» **Page extract**
>> Start

# Math

## Approximating factorials

$$x! \approx x^x e^{-x}$$

## Binomial distribution

• $$f$$ probability of $$1$$, $$(1-f)$$ probability of $$0$$.
• What’s the probability distribution of the number of $$1$$s, given $$N$$ samples?
• $$P(r | f, N) = {N \choose r}f^r(1-f)^{N-r}$$

### Mean and variance

• $$\text{mean}(r) = Nf$$
• $$\text{var}(r) = Nf(1-f)$$

## Differentiation rules

### Exponential

• $$f(x) = e^x$$, $$f'(x) = e^x$$
• $$f(x) = a^x$$, $$f'(x) = a^x \ln(a)$$

### Logarithm

• $$f(x) = \log_e(x) = \ln(x)$$, $$f'(x) = 1 / x$$
• $$f(x) = \log_a(x)$$, $$f'(x) = 1 / (x \ln(a))$$

## Linear algebra

### Cross product

$A \times B = \left\Vert A \right\Vert \left\Vert B \right\Vert \sin{\theta} n$

### Dot product

$a \cdot b = \sum_i a_i b_i$

#### Dot product intuition

$$a \cdot b$$ measures how much $$a$$ and $$b$$ point in the same direction, scaled by their magnitude.

## Gaussian

$P(x | \mu, \sigma) = \frac{1}{\sqrt{2 \pi \sigma^2}} \exp(-\frac{(x - \mu)^2}{2 \sigma^2})$

## Exponential distribution

$P(x | \lambda) = \frac{e^{-\frac{x}{\lambda}}}{\mathcal{Z}}$

where $$\mathcal{Z}$$ is a normalizing factor so that $$\int P(x | \lambda) = 1$$.

## Bayes

$P(A | B) = \frac{P(B | A) P(A)}{P(B)}$

$\text{posterior} = \text{likelihood ratio} \cdot \text{prior}$

$\text{likelihood ratio} = \frac{P(B | A)}{P(B)}$

### Maximum Likelihood Estimate vs. Maximum a Priori

$\theta_{\text{MLE}} = \arg \max_\theta p(x | \theta) \\ \theta_{\text{MAP}} = \arg \max_\theta p(x | \theta) p(\theta)$

If $$p(\theta)$$ is uniform, $$\theta_{\text{MLE}} = \theta_{\text{MAP}}$$.

>> End

» **Dataset section**
>> Start

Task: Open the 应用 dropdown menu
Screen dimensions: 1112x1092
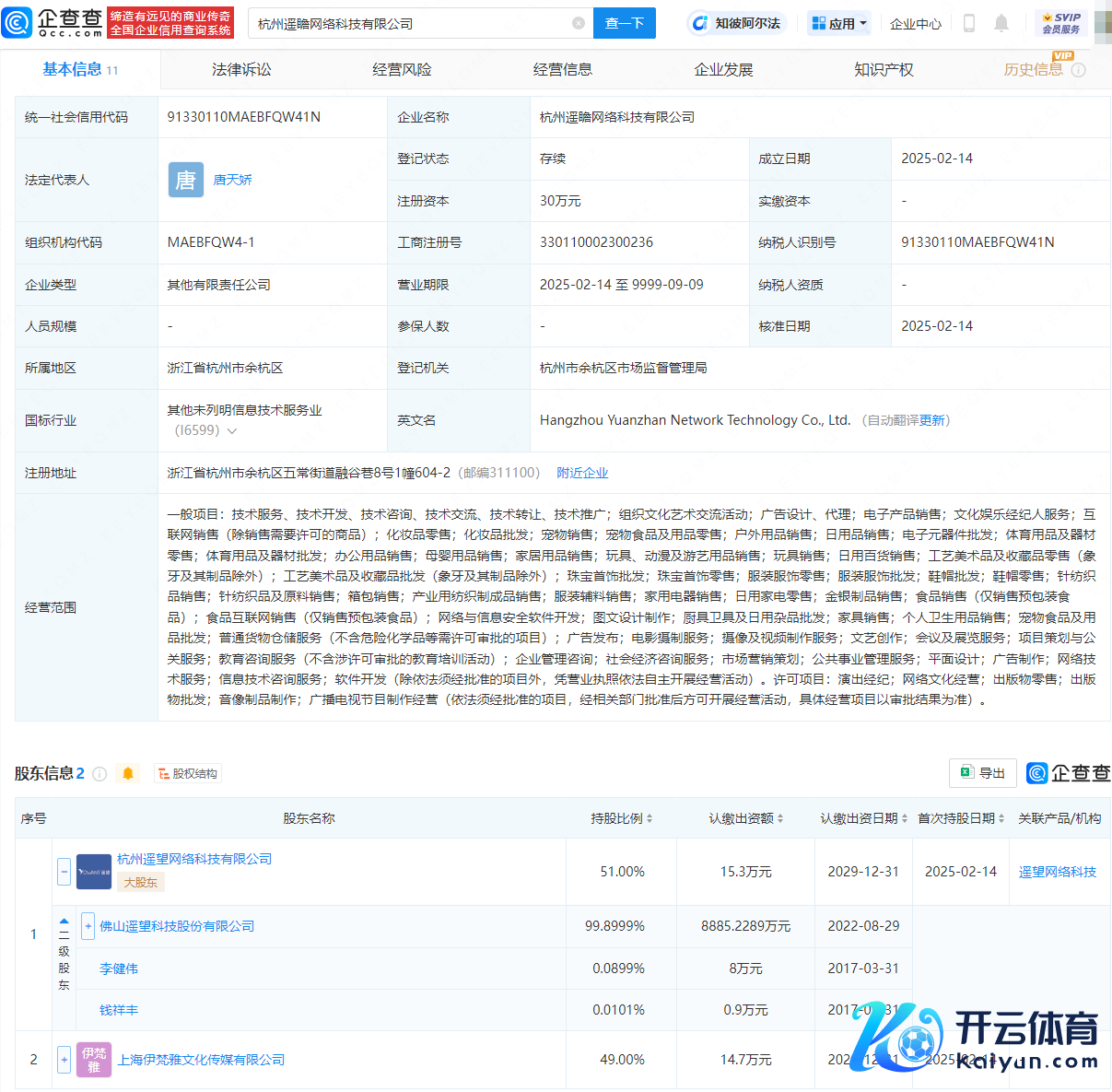Action: 839,24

>> End

Print the part of the math notes that opens with the words containing "## Linear algebra" and closes with "by their magnitude.", copied exactly.

» **Answer to this task**
## Linear algebra

### Cross product

$A \times B = \left\Vert A \right\Vert \left\Vert B \right\Vert \sin{\theta} n$

### Dot product

$a \cdot b = \sum_i a_i b_i$

#### Dot product intuition

$$a \cdot b$$ measures how much $$a$$ and $$b$$ point in the same direction, scaled by their magnitude.